I went to various language schools five days a week for four hours a day. I only watched Korean content. I only listened to Korean music. I tried to only speak in Korean. I saw my aunt probably once a month, which was so wonderful, and I got to slowly have deeper and deeper conversations with her over the course of the year. As my language skills got better, I got to live in the present in a really wonderful way. So much of my life for the past three years had been imagining a calendar weeks ahead: flying to this place, playing this show, prepping for this interview, writing for this thing. It was so nice to hang out with the same people, be a local at a bar, go to school, do my homework, see a tutor. It was the best year of my life.
I have to ask about the food. What were some of your favorite things to eat?
So, I lived in Mangwon, which is kind of like the Greenpoint [Brooklyn neighborhood] of Korea, and there’s a really wonderful outdoor market called Mangwon Shijang that has all sorts of street food and produce and fresh fish. There’s one stall that sold fresh rice cakes. I would go there almost every day and get garae-tteok, which is a big cylindrical rice cake that’s plain and chewy. I would pop it in the air fryer so it was really crisp on the outside and chewy on the inside, and then I would dip it into sesame oil and salt. It’s so savory and delicious, and the texture is amazing. There is a dak-galbi place, which is spicy Korean barbecue chicken with rice cakes and cabbage and vegetables mixed in, and they dump a bunch of cheese in the middle. I would go there a lot with a big group of people and drink a lot of beer. And, like, eat Korean barbecue. I ate that a lot. And then dangmyeon naengmyeon, which is this cold beef broth noodle dish that’s very, very bland but very, very hearty. Eating that in the summer was really delightful. The food there is so good, and I miss it terribly.

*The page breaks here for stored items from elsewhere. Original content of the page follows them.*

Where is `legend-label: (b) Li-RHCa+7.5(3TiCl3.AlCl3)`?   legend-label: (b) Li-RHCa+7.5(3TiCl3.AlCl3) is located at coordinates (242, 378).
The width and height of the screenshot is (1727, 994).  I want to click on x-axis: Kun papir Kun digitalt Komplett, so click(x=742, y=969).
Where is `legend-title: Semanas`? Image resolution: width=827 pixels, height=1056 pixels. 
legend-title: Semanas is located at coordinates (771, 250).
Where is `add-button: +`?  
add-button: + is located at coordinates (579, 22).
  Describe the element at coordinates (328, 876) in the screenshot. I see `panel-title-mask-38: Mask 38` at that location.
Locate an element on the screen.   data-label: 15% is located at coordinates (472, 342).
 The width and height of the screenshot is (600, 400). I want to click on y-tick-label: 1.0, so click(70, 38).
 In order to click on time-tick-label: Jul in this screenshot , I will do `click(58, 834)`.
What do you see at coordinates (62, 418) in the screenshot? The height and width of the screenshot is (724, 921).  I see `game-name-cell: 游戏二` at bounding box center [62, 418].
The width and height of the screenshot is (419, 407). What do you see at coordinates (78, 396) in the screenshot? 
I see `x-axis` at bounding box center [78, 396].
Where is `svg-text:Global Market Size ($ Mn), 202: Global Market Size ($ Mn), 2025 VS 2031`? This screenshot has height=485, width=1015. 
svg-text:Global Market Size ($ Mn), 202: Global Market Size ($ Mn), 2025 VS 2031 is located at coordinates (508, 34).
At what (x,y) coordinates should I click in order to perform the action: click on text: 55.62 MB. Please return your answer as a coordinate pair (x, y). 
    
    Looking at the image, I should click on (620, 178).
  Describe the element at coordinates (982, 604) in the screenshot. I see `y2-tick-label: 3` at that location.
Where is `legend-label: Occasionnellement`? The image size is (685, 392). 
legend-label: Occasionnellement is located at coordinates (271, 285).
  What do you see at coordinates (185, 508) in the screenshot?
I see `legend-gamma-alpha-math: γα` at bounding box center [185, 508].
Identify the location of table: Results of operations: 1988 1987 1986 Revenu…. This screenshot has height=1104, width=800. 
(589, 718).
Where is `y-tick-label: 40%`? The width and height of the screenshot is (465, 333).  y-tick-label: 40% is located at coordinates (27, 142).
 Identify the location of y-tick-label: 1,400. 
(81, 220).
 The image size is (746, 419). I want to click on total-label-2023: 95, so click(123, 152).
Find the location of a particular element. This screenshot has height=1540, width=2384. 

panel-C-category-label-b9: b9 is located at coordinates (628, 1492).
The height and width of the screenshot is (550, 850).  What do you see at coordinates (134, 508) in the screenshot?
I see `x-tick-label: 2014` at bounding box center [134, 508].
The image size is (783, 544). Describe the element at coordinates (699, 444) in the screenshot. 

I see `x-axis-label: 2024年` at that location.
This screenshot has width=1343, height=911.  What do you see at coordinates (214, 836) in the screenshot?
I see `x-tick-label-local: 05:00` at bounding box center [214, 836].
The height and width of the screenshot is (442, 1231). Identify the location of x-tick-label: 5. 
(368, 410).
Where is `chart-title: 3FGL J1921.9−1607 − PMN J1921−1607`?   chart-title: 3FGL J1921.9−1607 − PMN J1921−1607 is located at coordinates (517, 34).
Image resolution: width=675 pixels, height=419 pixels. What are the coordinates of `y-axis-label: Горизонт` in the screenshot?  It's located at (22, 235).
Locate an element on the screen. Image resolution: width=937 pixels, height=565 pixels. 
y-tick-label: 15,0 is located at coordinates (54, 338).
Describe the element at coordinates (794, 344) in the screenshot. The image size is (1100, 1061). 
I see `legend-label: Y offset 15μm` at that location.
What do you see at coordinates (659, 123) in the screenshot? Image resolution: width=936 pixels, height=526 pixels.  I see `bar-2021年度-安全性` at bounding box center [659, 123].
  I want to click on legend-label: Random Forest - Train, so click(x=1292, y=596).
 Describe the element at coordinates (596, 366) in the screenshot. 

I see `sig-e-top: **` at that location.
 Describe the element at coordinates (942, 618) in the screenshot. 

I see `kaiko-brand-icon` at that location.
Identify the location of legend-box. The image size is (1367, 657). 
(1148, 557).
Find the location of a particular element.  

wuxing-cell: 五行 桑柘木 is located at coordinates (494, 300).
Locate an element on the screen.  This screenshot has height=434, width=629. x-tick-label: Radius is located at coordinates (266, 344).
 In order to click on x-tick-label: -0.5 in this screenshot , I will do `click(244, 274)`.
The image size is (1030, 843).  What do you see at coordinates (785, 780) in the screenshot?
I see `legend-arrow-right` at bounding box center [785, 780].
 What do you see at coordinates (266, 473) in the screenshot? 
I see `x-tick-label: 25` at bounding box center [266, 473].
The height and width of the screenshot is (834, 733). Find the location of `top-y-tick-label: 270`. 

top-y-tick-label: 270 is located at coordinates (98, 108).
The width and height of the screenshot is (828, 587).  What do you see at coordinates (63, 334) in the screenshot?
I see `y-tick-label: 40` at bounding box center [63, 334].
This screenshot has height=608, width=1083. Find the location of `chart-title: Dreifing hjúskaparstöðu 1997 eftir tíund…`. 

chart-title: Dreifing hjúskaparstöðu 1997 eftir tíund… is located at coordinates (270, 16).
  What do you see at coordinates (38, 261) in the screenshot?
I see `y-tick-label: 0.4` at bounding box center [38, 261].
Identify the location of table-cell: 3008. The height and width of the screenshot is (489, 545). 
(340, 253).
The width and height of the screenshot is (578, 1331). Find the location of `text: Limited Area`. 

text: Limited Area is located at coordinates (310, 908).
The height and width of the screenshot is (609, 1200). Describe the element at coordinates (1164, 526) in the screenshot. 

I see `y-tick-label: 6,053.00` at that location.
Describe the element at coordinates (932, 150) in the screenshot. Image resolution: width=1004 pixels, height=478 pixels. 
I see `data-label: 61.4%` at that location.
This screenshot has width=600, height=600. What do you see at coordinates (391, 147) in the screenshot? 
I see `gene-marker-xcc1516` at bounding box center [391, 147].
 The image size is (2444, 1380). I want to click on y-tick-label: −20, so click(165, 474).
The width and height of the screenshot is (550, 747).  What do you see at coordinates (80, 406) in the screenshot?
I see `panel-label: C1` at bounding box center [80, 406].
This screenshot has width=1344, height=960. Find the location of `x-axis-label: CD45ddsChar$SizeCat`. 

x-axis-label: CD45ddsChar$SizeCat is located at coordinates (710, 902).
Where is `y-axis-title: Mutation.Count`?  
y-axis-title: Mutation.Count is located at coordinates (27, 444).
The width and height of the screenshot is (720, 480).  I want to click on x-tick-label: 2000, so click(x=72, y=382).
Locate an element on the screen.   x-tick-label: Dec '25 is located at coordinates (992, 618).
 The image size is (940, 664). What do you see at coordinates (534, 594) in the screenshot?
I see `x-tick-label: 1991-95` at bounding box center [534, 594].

Were you writing bits of your book while you were there?
I thought that I would be so bored and write so much. I wrote in my diary for 10 minutes every day, which doesn’t seem like much, but I also did that the year before, and now I have about 500,000 words to go through. It’s a lot of messy thoughts, but if I can get into some normal [routine] on tour, I’ll start looking at that material and finding the arc of the story and start putting it together.
So the book is about that year in Korea. What does life look like abroad? If you challenge yourself to learn a language for one year, how far can you get? Is 35 too old to learn a language? I want to explore all these kinds of questions. And also, just the funny anecdotes that come with being in your 30s with a class of 20-year-olds. Going back to school at that age is so funny. And also, no one knows who you are. There’s always this fantasy that you have of going back to school and being like, “Oh, if I knew then what I know now…” or “If I dressed the way that I do now…” then everyone’s going to be obsessed with me. But they’re not, is the sad reality. It’s just a humbling and funny experience in that way. So I think [my second book] will be fun, more lighthearted, and very charming.
You’re going on tour later this year to in support of For Melancholy Brunettes (and Sad Women). What will the aesthetic vibe be?
Because the record is just so analog, I really wanted to have a production that felt almost like a play or a ballet. I want to use lighting to make it feel like you’re watching not just a concert, but some kind of, like, theatrical performance. I’ve worked with my lighting designer Kat Borderud to make something really special, to bring out that feeling. A lot of the venues that I’ve chosen for this tour feel a little bit more intimate; they’re more like theaters. I was really inspired by what Björk did on her Vespertine tour, where everything was very considered, down to the event spaces she played in. I’m feeling very positive about this tour and very excited about it.